The dimension of box_scores is (19,19,5,80). So, we want to pick up the max value from the last dimension.

Hope this helps.

For argmax, I am also confused:

A=[[[3,2],[3,4]],[[1,6],[7,8]],[[51,5],[4,9]]]
print(tf.argmax(A,axis=2))

gave me

tf.Tensor(
[[0 1]
[1 1]
[0 1]], shape=(3, 2), dtype=int64),

but shouldn’t it be [[1,1],[1,1],[0,0]]?

What you defined is 3x2x2 array like this.

And, what you create is a list… So, convert it to np.array to check the shape.

``````A=[[[3,2],[3,4]],[[1,6],[7,8]],[[51,5],[4,9]]]
print(np.argmax(A, axis=2))
b = np.array((A))
print("b.shape ="+str(b.shape))
print(np.argmax(b, axis=2))
``````
``````[[0 1]
[1 1]
[0 1]]
b.shape =(3, 2, 2)
[[0 1]
[1 1]
[0 1]]
``````

As you see, an orange box is selected as a max value for axis=2, and associated index is returned.

If you get a slice with this, you see the above assignment is correct. (“channel” is “depth”, i.e, axis=2)

``````print("channel 0 ="+str(b[:,:,0]))
print("channel 1 ="+str(b[:,:,1]))
``````
``````channel 0 =[[ 3  3]
[ 1  7]
[51  4]]
channel 1 =[[2 4]
[6 8]
[5 9]]
``````

Hope this helps.

Wouldn’t it be like that but flipped, so that [3,2], is the first row of the first “layer” (axis 3)

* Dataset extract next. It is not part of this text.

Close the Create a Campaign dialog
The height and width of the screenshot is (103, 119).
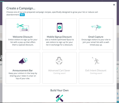pyautogui.click(x=114, y=5)
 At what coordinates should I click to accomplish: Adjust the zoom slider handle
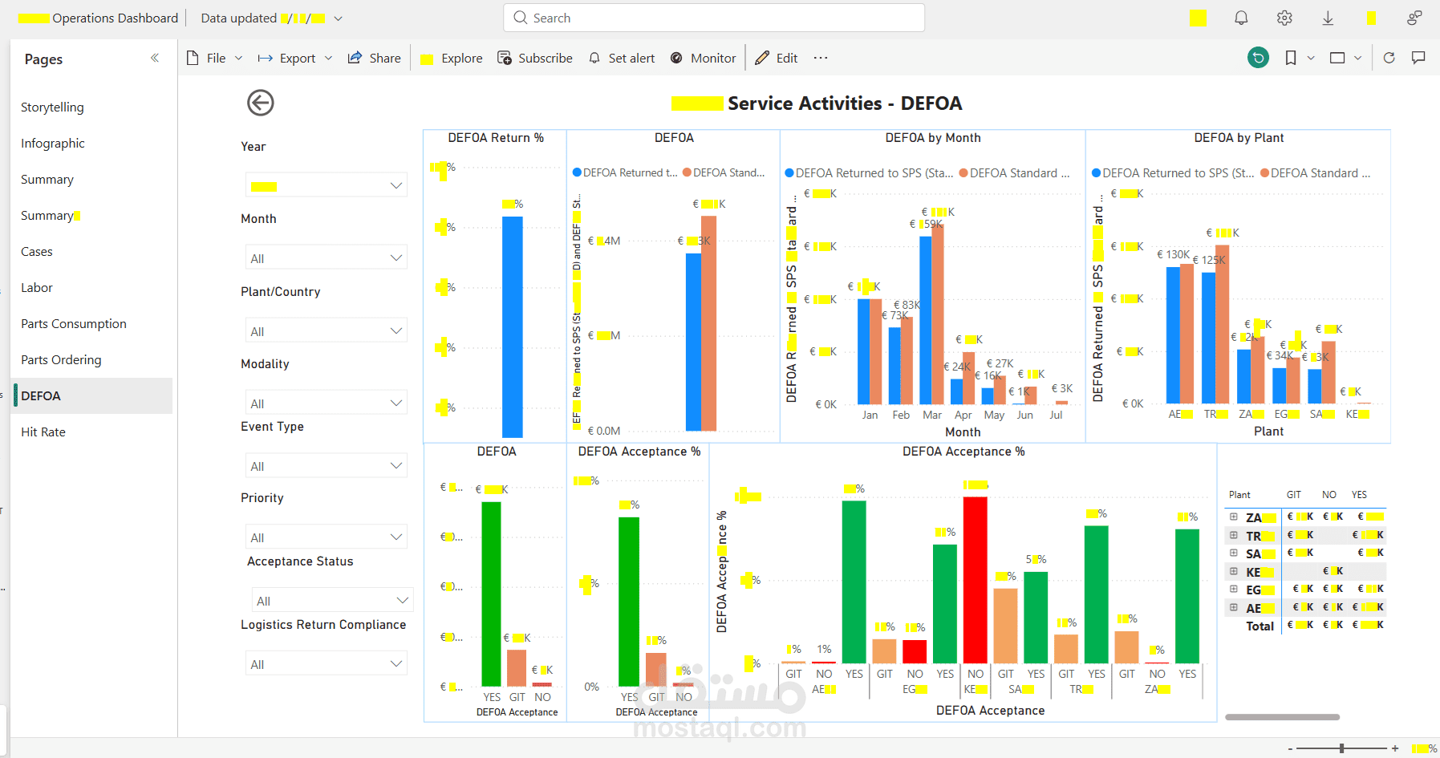click(x=1341, y=748)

I thought the 3rd axis would be like z (depth)

Yes, 3rd axis (axis=2) is depth (channel).

So what exactly are the indices that are returned by the function saying?

I suppose we can back to your original question.

The input to` tf.math.reduce_max` is “`box_scores`”. Its shape is 19x19x5x80. As you see from my figure above, it is a probability distribution (80 classes) for 5 anchor boxes. We need to find the max prob for each anchor. So, we set axis=-1.
Then, the result is a max value for each anchor block. And, the last dimension is reduced. As the result, we get the most possible class (like car, cat) detected by an anchor. And, we have 5 anchors. So, the result is 19x19x5. This is quite expected result, since we have 19x19 grids with 5 anchors for each. And, each anchor has the most possible class of detected object.
After some threshold value check, now we can start non-max-suppression to finalize the bounding box for detected objects.

Hope this helps.

I understand. However, the argmax indices I got don’t make sense.

`the argmax indices I got don’t make sense.`

For that point, I guess we can not help. Please play numpy array and get some slices. Then, you will see how numpy assign values to each axis. Even in your example, if you get a slice for depth=0, then, as I showed, you will get the following value. All are based on your definition for A.

``````array([[ 3,  3],
[ 1,  7],
[51,  4]])
``````

This is still a simple case. We usually handle more high dimensional Tensors like 4D, 5D, … So, the important thing is to understand the shape, and find the target axis to tackle.

what is the difference between an array and a list

I am understanding everything a lot better now thank you so much for you detailed help!